MATT CAMERON: That is the statement of ICE. But that forgets a long, long history in this country of political targeting of noncitizens and the use of the deportation system to achieve our ideological and political means. And I believe you can hear—my clients are perfectly capable of advocating for themselves. They just did. What we just heard is exactly why they were in custody for 11 days, because they have a very powerful message for their fellow workers, for their fellow undocumented and for the country. And I think that’s really what brought them to immigration’s radar.
AMY GOODMAN: So, can you say how this meshes with President Trump saying he’s going to go after, you know, drug—drug gang members and terrorists and—
MATT CAMERON: It doesn’t.
AMY GOODMAN: —basically, as he says, "bad hombres," but not talking about the status violations?
MATT CAMERON: No, in no way—now, Trump, of course, has broadened the enforcement priorities so that they can catch anyone in the field that they encounter. But I’ve seen the arrest reports. I heard the government’s argument in court. And these were extremely targeted. These two were hunted down by immigration. This was a long investigation. They were surveilled, they were harassed, they were followed, and they were arrested. And there’s a five-page arrest report in each case detailing this investigation. So I don’t understand at all how this is an appropriate use of federal resources. When there are only 5,000 ICE agents out in the field and 12 to 16 million undocumented people, why would you start with Vermont farmworkers? Why would you start especially with those who are fighting for better working conditions and for safety standards?

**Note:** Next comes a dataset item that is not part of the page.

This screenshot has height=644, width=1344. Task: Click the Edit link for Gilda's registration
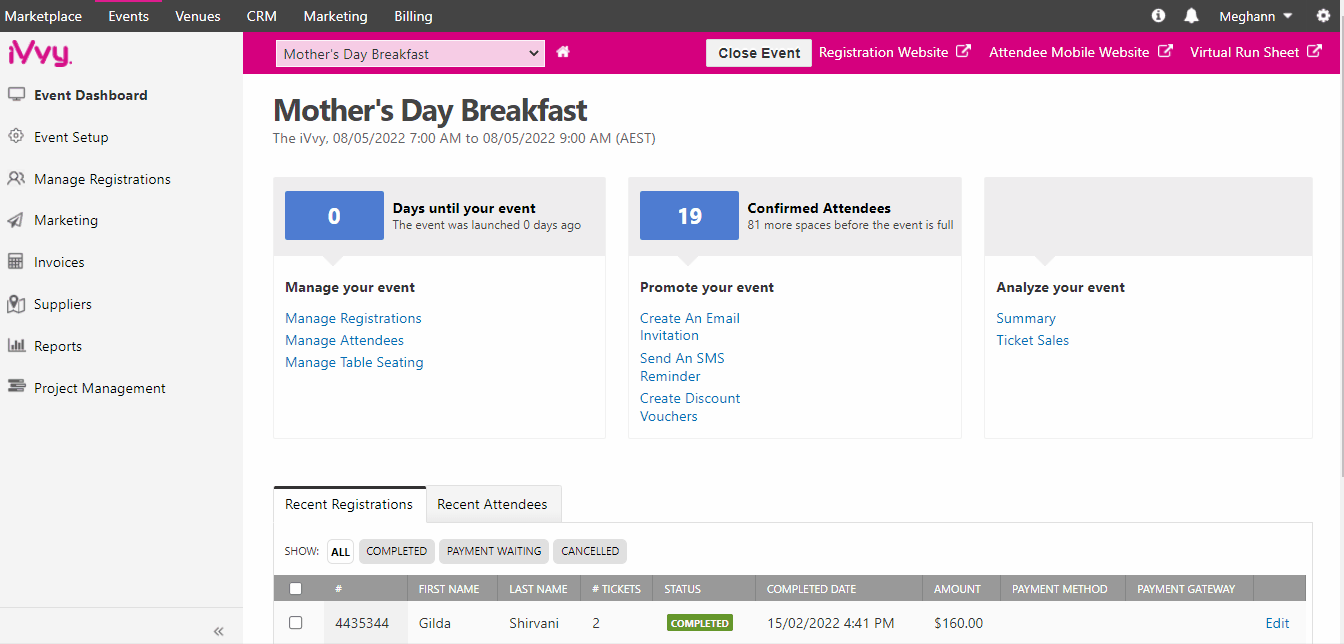click(x=1277, y=623)
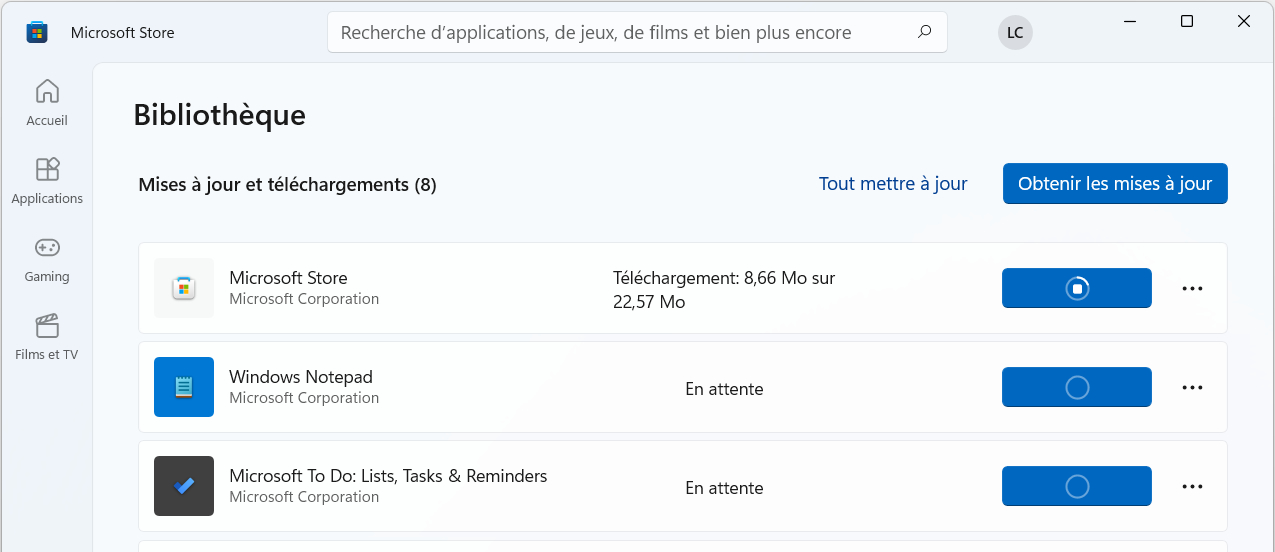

AMY GOODMAN: What chance do they have of remaining in the United States, and, Alex, of getting out of an ICE jail?
MATT CAMERON: I don’t want to comment too much on what’s coming. We have a lot of questions that the government is going to need to answer. But Alex, especially, is eligible to immigrate through a marriage visa. We’ve just filed that, and we’re hoping that’s going to be expedited. And he’s going to have to go back to Mexico to process that. It’s a very long road. There’s nothing quick about it, especially given his circumstances. There’s a misconception, I think, that just because he has a U.S. citizen wife and child, that this should be easy or fast, but that’s certainly not the case.
AMY GOODMAN: Matt Cameron, I want to thank you for being with us, immigration attorney in Boston representing Migrant Justice organizers Zully Palacio and Enrique Balcazar.
This is Democracy Now! That does it for our broadcast. A very happy birthday to Mike Burke.